Aim of the exercise. Continue the passage about the quarterbacks coached by Mike Leach and Dana Holgorsen, starting after its final sentence.

* Begin Page *

Quarterbacks wearing #12 have won 14 Super Bowls.

What does it mean that Geno Smith comes from a long line of Mike Leach/Dana Holgorsen star quarterbacks? I don’t know. At a minimum, it means he’s part of a very interesting and distinguished set of college quarterbacks. Because few players have dominated college football over the last 15 years like quarterbacks under Mike Leach and Dana Holgorsen.

Leach is one of the most fascinating characters in recent college football history, and he’s been one of the most influential coaches in the modern passing game. That’s what tends to happen when your quarterbacks produce video game numbers practically every season. Leach was the offensive coordinator under Hal Mumme at Kentucky in 1997 and 1998, which is when the Air Raid offense arrived on the national radar. At the time, there hadn’t been any Wildcats drafted in the first round since running back George Adams in 1985. Twenty-six months after Leach and Mumme arrived in Lexington, Tim Couch was the first pick in the NFL draft.

* End Page *
* Begin Listed records *

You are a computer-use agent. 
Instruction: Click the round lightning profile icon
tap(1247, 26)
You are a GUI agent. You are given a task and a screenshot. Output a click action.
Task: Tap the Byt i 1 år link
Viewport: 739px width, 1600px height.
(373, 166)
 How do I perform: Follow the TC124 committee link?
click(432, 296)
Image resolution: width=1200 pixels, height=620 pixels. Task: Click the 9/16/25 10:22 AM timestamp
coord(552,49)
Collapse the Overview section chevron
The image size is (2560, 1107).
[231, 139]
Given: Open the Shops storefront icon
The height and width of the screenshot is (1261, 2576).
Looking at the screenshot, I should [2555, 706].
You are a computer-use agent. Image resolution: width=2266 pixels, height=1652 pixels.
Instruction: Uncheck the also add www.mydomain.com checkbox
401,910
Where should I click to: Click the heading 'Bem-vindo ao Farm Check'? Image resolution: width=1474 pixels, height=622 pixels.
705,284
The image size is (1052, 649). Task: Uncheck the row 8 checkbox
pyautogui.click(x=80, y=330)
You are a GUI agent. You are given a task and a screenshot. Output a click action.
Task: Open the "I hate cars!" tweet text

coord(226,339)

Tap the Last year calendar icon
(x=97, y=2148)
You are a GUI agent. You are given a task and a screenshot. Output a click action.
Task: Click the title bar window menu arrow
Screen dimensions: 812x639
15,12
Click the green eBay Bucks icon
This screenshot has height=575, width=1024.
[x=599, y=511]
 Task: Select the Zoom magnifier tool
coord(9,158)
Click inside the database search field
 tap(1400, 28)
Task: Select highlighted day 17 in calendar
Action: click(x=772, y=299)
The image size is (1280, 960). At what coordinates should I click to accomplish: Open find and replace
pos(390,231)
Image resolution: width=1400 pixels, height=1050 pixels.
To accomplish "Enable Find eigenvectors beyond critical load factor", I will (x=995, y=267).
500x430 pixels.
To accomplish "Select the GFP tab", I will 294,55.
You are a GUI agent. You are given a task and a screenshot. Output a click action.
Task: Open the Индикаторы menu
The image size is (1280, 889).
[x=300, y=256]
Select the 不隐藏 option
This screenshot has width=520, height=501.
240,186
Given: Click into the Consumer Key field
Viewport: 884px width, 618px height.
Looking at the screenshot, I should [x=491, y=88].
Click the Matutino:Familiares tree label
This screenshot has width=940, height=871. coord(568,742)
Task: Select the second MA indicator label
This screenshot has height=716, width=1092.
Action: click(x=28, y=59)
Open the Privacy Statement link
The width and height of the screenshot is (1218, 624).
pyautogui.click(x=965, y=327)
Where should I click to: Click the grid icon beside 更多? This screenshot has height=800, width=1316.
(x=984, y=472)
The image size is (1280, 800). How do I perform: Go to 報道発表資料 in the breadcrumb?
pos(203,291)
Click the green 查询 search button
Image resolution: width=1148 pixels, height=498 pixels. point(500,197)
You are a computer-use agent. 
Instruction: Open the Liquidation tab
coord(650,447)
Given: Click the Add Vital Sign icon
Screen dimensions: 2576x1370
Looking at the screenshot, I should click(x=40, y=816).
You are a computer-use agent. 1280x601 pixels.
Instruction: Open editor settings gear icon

* End Listed records *

The result.
Leach then spent a year as the offensive coordinator for the Oklahoma Sooners with Josh Heupel at quarterback. Heupel led the conference with 3,460 passing yards and 30 touchdowns, and also sported the highest completion percentage (62.0%) in the conference. Those were big numbers in a conference where only four players threw for even 1900 yards, and was enough to land Leach the head coaching job at Texas Tech after only a season in Norman. When Leach moved to Lubbock, Texas in 2000, the quarterback cupboard appeared bare. He took unheralded sophomore quarterback Kliff Kingsbury and shaped him into the player that led the NCAA in pass attempts in 2000, 2001, and 2002. Klingsbury led the Big 12 in passing yards in both 2000 and 2001, and then as a senior, became just the third player in college football history to pass for 5,000 yards in a season (after Ty Detmer and David Klingler). Klingsbury went on to have an unremarkable career in the NFL before excelling as an assistant coach with the Houston Cougars. He followed then-head coach Mike Sumlin to Texas A&M after the 2011 season, and after turning Johnny Manziel into a Heisman Trophy winner, Kingsbury is now the new head coach at his alma mater.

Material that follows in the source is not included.